Arrest wave signals growing intolerance for dissent in Jordan
The security services arrested activists in various parts of the country for peacefully protesting or calling for reform, in what appeared to be a concerted move by security and judicial authorities against opposition groups. Those arrested include eight activists from the southern town of Tafila, two from Karak, and seven from Amman. All were charged under terrorism provisions, which place them under the purview of the military-dominated State Security Court, three lawyers for the activists told Human Rights Watch.

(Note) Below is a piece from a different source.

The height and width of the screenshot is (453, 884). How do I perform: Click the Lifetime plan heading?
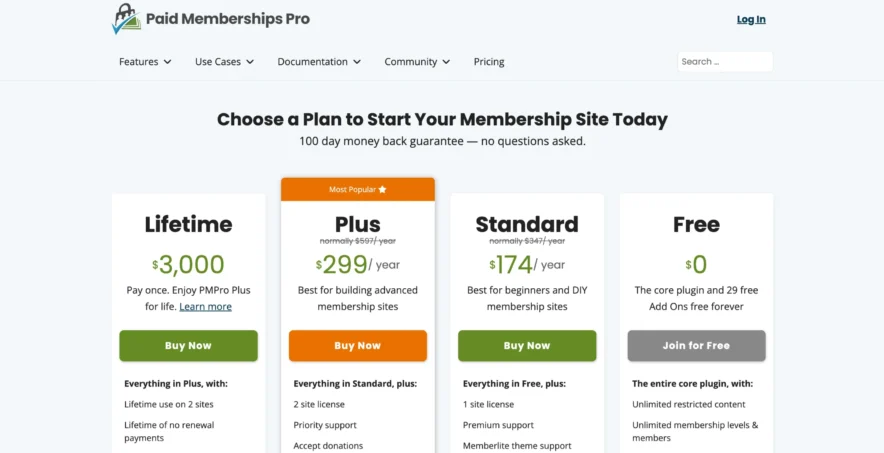click(188, 224)
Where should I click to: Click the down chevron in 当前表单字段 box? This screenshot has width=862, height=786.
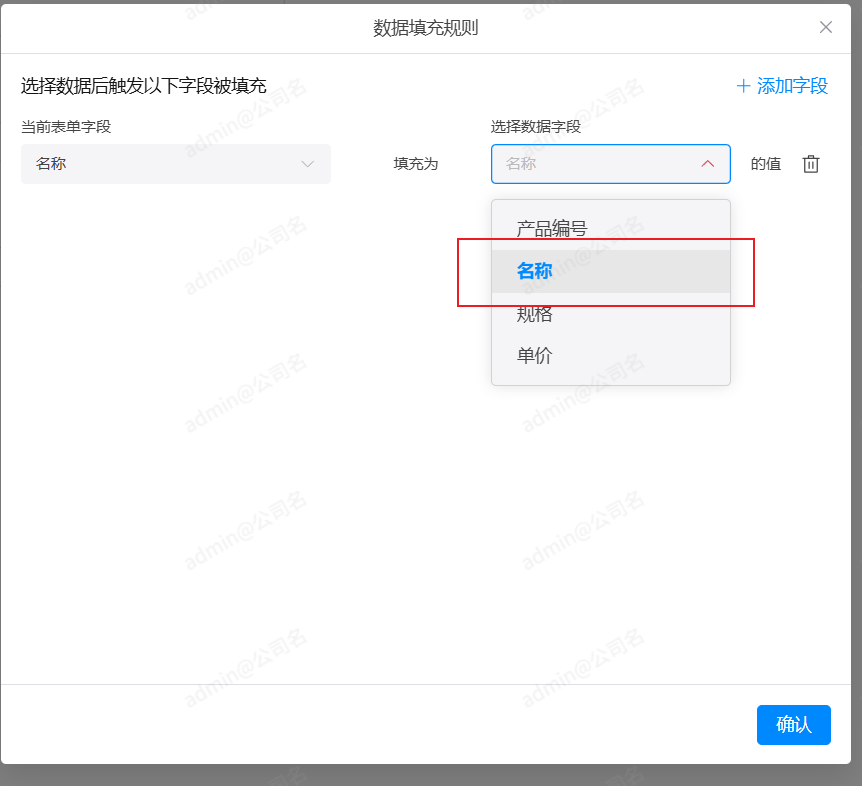(308, 164)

All remain in detention.
"The arrests show how shallow promises of political freedoms in Jordan are," said Christoph Wilcke, senior Middle East researcher at Human Rights Watch. "It is deeply worrying that Jordan is using laws against terrorism to prosecute peaceful activists."

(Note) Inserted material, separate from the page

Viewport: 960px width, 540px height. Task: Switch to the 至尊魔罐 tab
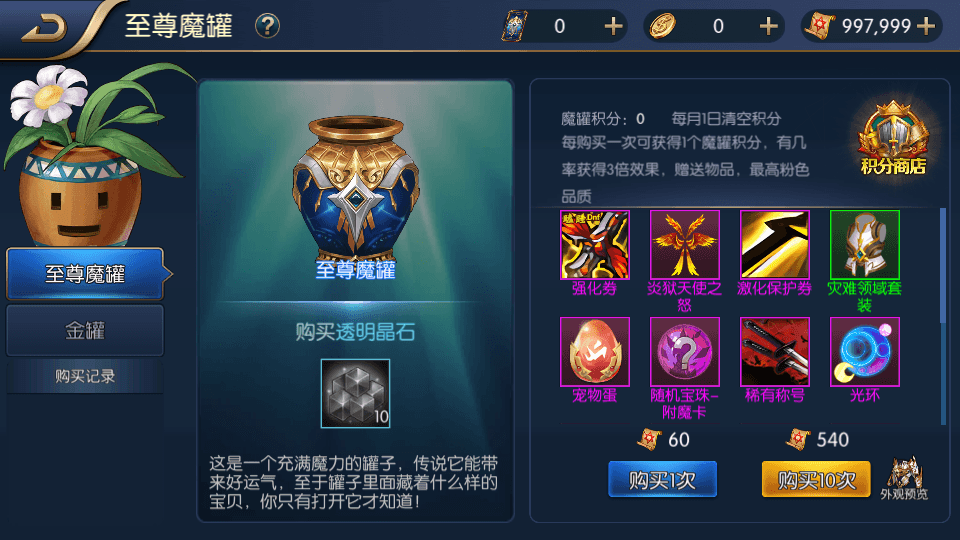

Participants in the protests who were interviewed by Human Rights Watch said that the demonstrations were peaceful and the government has not charged the activists in question with violent acts.
After noon prayers on Friday, September 7, a group of activists from the Tafila Popular Youth Movement, an opposition group, demonstrated in Tafila, a southern province, raising banners that said, "We will not pay the bills of your promiscuity," using a derogatory Arabic term with sexual connotations, and, "Down with the rule of the low-lifes."
Security forces at the protest arrested Muhammad al-Ma'abiri, who was holding one of the banners, another protester told Human Rights Watch.
In the evening, the group held another protest without banners calling for al-Ma'abiri's release. Security forces "randomly" arrested some participants, one of them told Human Rights Watch. Khalid al-Harasis, Husain Shubailat, Ahmad al-Jarayisha, Zaid al-Hajjaj, and Abd al-Mahdi al-'Awwajin were arrested at the demonstration. That night, security forces arrested Dr. Bassam al-'Amayiri, another participant, at his home. The military prosecutor at the military-dominated State Security Court charged them with "incitement to resisting the political system of government in the kingdom," under article 149 of the penal code.